> [Document passage]
START

This installs: `mcap-owa-support`, `ocap`, `owa-cli`, `owa-core`, `owa-env-desktop`, and `owa-env-gst`.

### Core Packages

| Name | Release in PyPI | Conda | Description |
|------|-----------------|-------|-------------|
| [`owa.core`](projects/owa-core) | [![owa-core](https://img.shields.io/pypi/v/owa-core?label=owa-core)](https://pypi.org/project/owa-core/) | [![owa-core](https://img.shields.io/conda/vn/conda-forge/owa-core?label=conda)](https://anaconda.org/conda-forge/owa-core) | Framework foundation with registry system |
| [`owa.cli`](projects/owa-cli) | [![owa-cli](https://img.shields.io/pypi/v/owa-cli?label=owa-cli)](https://pypi.org/project/owa-cli/) | [![owa-cli](https://img.shields.io/conda/vn/conda-forge/owa-cli?label=conda)](https://anaconda.org/conda-forge/owa-cli) | Command-line tools (`owl`) for data analysis |
| [`mcap-owa-support`](projects/mcap-owa-support) | [![mcap-owa-support](https://img.shields.io/pypi/v/mcap-owa-support?label=mcap-owa-support)](https://pypi.org/project/mcap-owa-support/) | [![mcap-owa-support](https://img.shields.io/conda/vn/conda-forge/mcap-owa-support?label=conda)](https://anaconda.org/conda-forge/mcap-owa-support) | OWAMcap format support and utilities |

### CLI Tools

| Name | Release in PyPI | Conda | Description |
|------|-----------------|-------|-------------|
| [`ocap`](projects/ocap) | [![ocap](https://img.shields.io/pypi/v/ocap?label=ocap)](https://pypi.org/project/ocap/) | [![ocap](https://img.shields.io/conda/vn/conda-forge/ocap?label=conda)](https://anaconda.org/conda-forge/ocap) | Desktop recorder for multimodal data capture |

> ⚠️ **GStreamer Required**: `ocap` requires GStreamer for video processing. Use `conda install owa-env-gst` for easy setup.

**ocap** (Omnimodal CAPture) is a high-performance desktop recorder that captures screen video, audio, keyboard/mouse events, and window events in synchronized formats. Built with Windows APIs and GStreamer for hardware-accelerated recording with H265/HEVC encoding. [Learn more...](docs/data/ocap.md)

END

> [Given records]
START

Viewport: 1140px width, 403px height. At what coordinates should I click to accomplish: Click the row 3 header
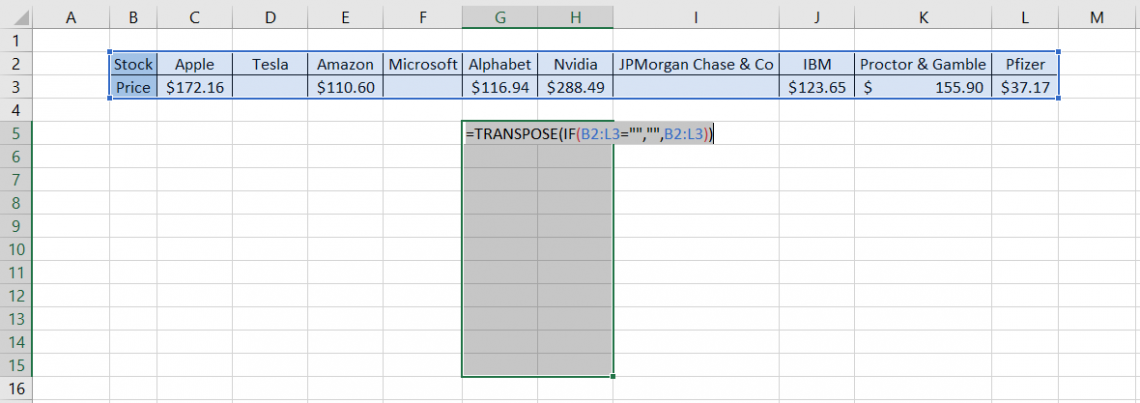[16, 87]
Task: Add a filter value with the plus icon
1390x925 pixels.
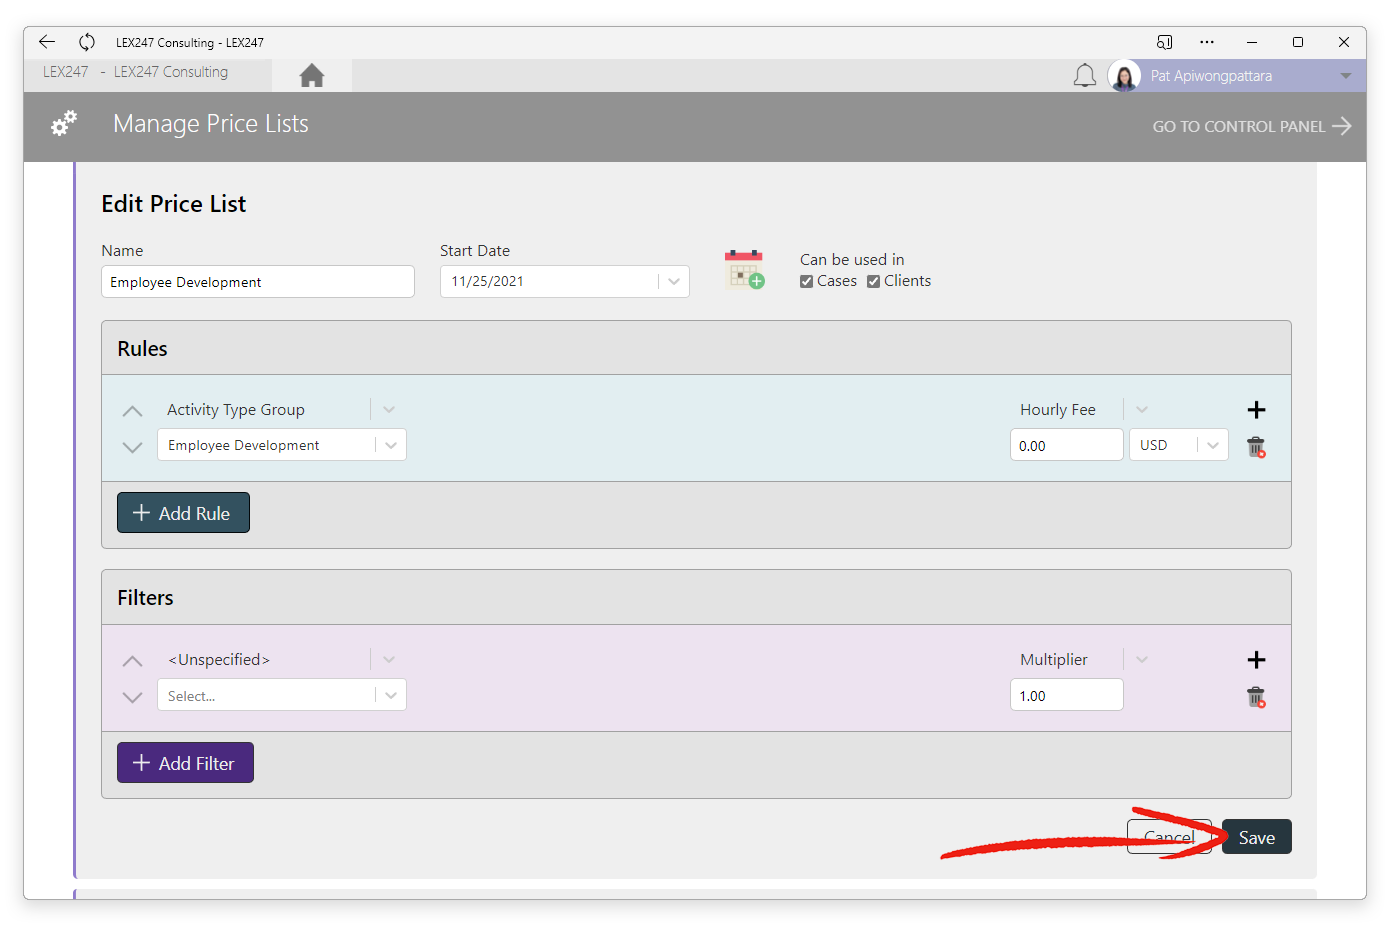Action: pyautogui.click(x=1257, y=660)
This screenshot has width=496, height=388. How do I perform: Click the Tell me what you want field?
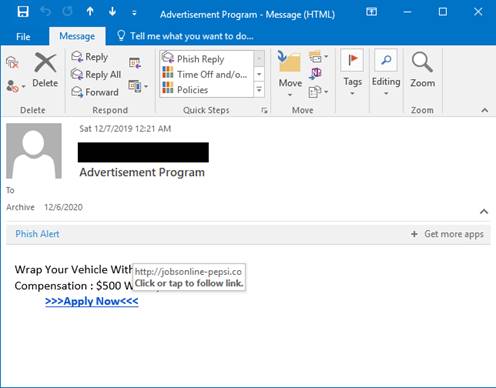(x=186, y=36)
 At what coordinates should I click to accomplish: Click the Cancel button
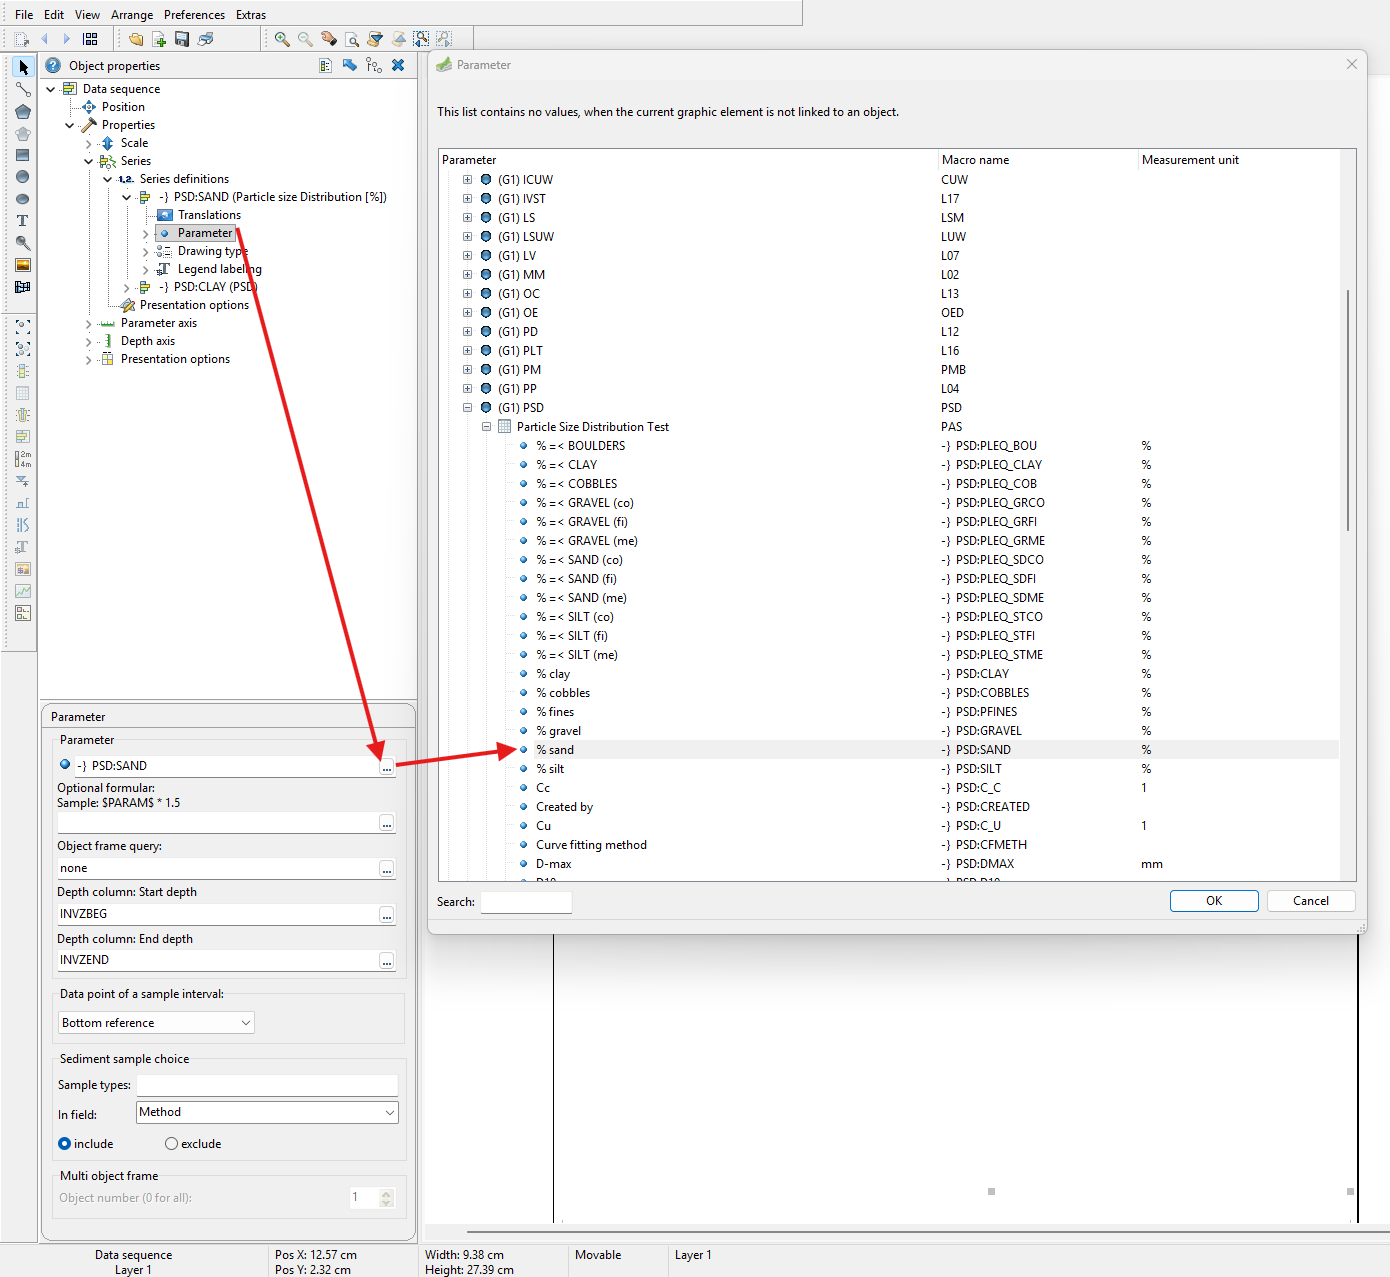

END

> [Your objective] Reproduce the passage of the OWA package overview above, starting with "### CLI Tools" and going on through "for easy setup.".

> [Answer to the task]
### CLI Tools

| Name | Release in PyPI | Conda | Description |
|------|-----------------|-------|-------------|
| [`ocap`](projects/ocap) | [![ocap](https://img.shields.io/pypi/v/ocap?label=ocap)](https://pypi.org/project/ocap/) | [![ocap](https://img.shields.io/conda/vn/conda-forge/ocap?label=conda)](https://anaconda.org/conda-forge/ocap) | Desktop recorder for multimodal data capture |

> ⚠️ **GStreamer Required**: `ocap` requires GStreamer for video processing. Use `conda install owa-env-gst` for easy setup.